Alves shared the news of her son’s death on the West Fargo youth’s CaringBridge web page.

“This morning, Ian went peacefully into the arms of his Savior. Until his last moment on the Earth, he was in the arms of Lise. (His older brother) Sean was chillin’ next to him. Sampson the family dog was curled up at his side. All the family was there. He just drifted off quietly.

“We are all of course very sad. We shall miss him, but we rejoice in the sure conviction that we will see him again and enjoy his love and our God forever,” Alves wrote.

Visitation will be from 5 to 7 p.m. Tuesday, with a prayer service at 7, at Community Presbyterian Church, 702 Sheyenne St., West Fargo.

Funeral services will be at 1 p.m. Wednesday in First Presbyterian Church, 650 2nd Ave. N., Fargo.

Ian fought two aggressive forms of cancer over the past 18 months.

He underwent two major operations to remove tumors caused by desmoplastic small round cell tumor, plus rounds of radiation and chemotherapy.

He also developed acute myeloid leukemia, a fast-growing cancer of the blood and bone marrow.

The whipsaw of competing treatments for the cancers left Ian drained and his body damaged, Lise Alves told The Forum in October.

Despite all the treatments, the DSRCT continued to spread.

Ian’s father died of brain cancer 6½ years ago, Lise Alves said. She said her son decided to end the treatments.

“He said, ‘Mom, I’m going home to see Jesus and to see dad.’ ” she said in October.

In addition to the loss of Ian, students and staff at West Fargo High School were grieving the deaths of two other students.

Early Friday morning, senior Levi Schulz was hit by a pickup while crossing Sheyenne Street near the intersection of 23rd Avenue South. West Fargo Police confirmed he died and was being kept on life support for organ donation.

Sophomore Tessa Miller died Wednesday. Her family also was keeping her on life support for organ donation.

Alves said Ian was able to enjoy time with family in Florida at Disneyworld, and also over Thanksgiving.

Many of Ian’s friends and fellow students went online to post their condolences on the Team Ian Facebook page.

“It was so fun knowing you buddy. We still love you and will be keeping the memories. Rest In peace,” wrote Taylor Christensen.

“Hey Ian ... It doesn’t really feel real yet. It’s really just, it’s hard. This whole week is,” added Bailey Hurley. “Can you please give WF a sign that everything is going to get better? There’s so many negative things happening, we need something to help us cope & give us closure with it all. You’re still the strongest, bravest kid I know. Love you buddy.”

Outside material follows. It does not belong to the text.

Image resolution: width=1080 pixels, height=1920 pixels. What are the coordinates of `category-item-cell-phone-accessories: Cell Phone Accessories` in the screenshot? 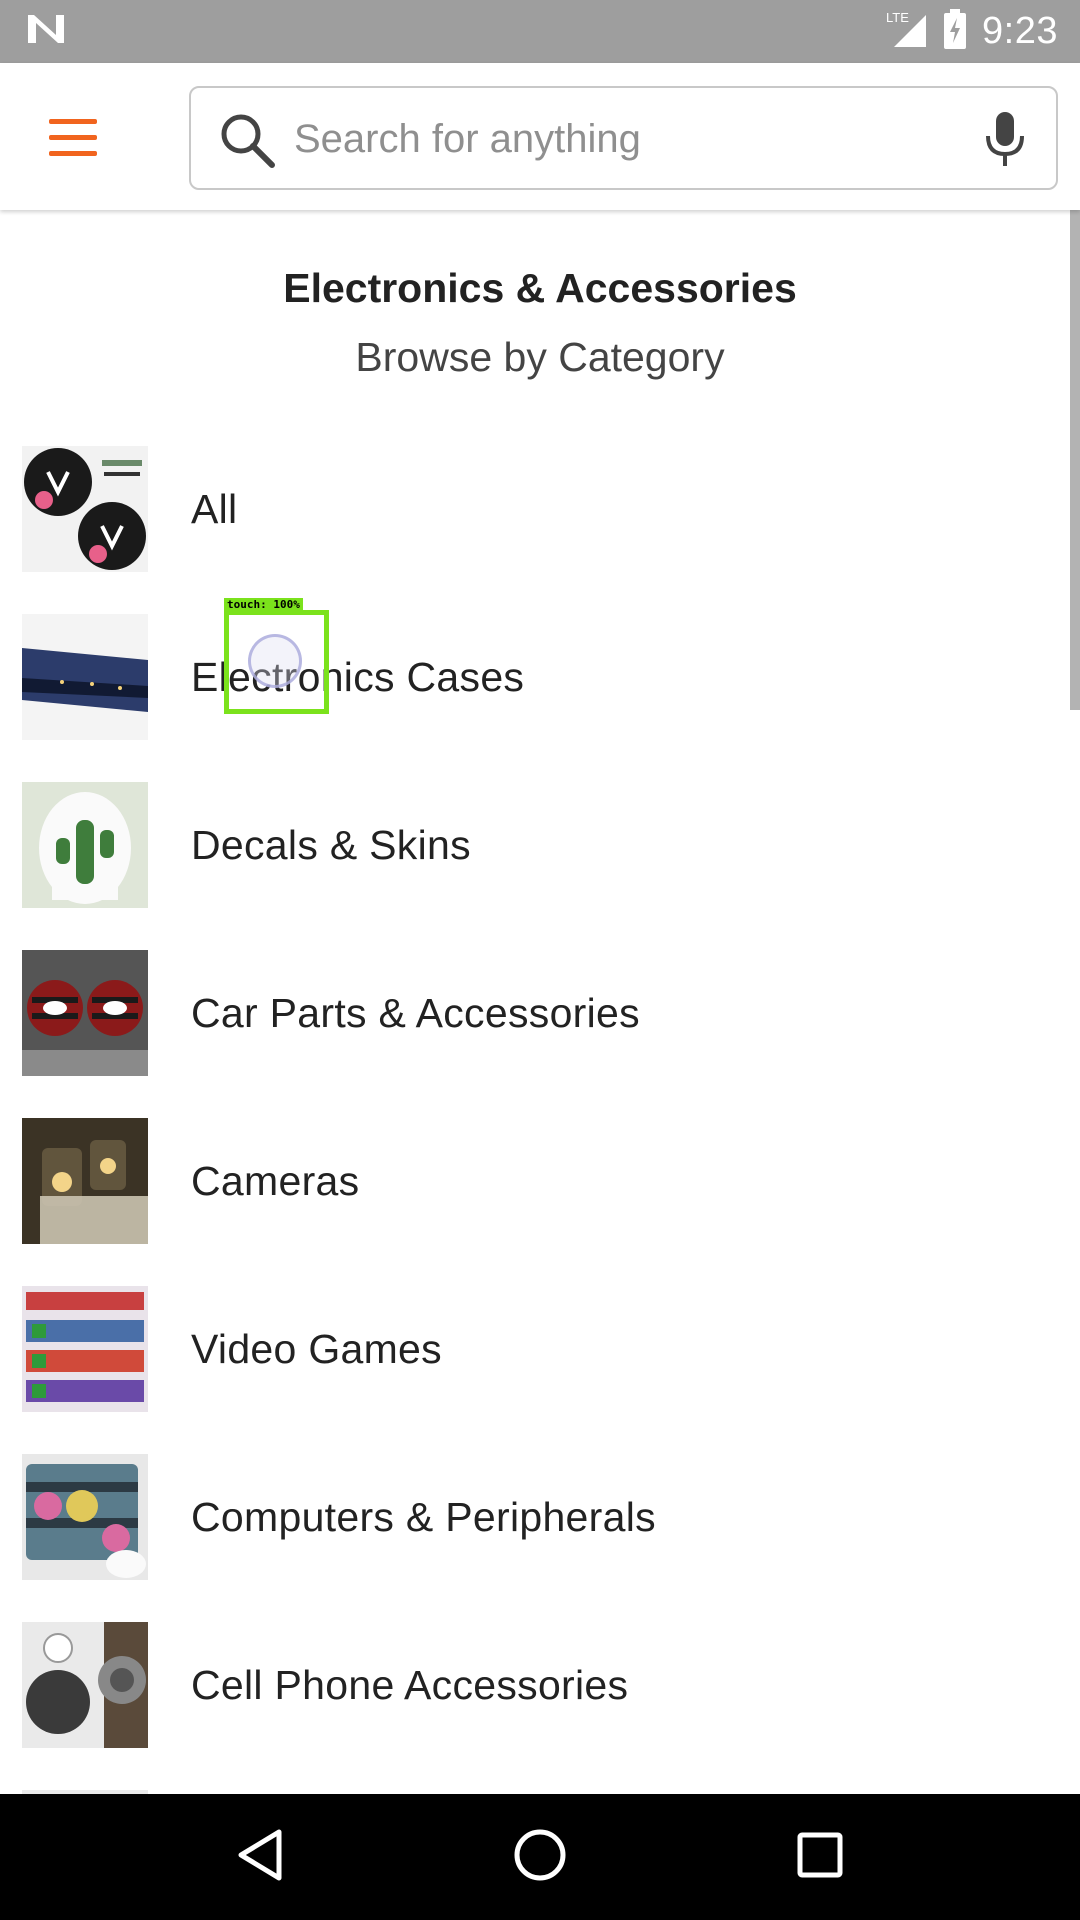 It's located at (540, 1685).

In her CaringBridge post, Alves thanked everyone for their prayers and acts of kindness.

She also praised Ian’s caregivers at Sanford.

“We are especially grateful for the passion and compassion of all the doctors, nurses, and other medical folks here in Fargo and down at Mayo (Clinic in Rochester, Minn.) Your efforts helped us enjoy Ian for many more months and when his time came, you placed your arms around us,” Alves wrote.

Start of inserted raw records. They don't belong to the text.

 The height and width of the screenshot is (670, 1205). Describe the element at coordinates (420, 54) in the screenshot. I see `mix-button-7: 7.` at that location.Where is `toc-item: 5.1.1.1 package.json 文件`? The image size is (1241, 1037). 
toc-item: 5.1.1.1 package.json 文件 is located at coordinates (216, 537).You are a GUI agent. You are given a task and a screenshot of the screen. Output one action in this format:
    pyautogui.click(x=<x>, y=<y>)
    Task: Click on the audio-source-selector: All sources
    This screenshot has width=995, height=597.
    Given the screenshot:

West Funeral Home in West Fargo is handling funeral arrangements.

Condolences may be sent online to westfuneralhome.com.

In lieu of flowers, the family asks that new athletic shoes be brought to the visitation or funeral to be donated to people in need.

Lise Alves said it would also be a great honor if people wore Ian’s favorite color, blue, or West Fargo Packer colors to the visitation or funeral.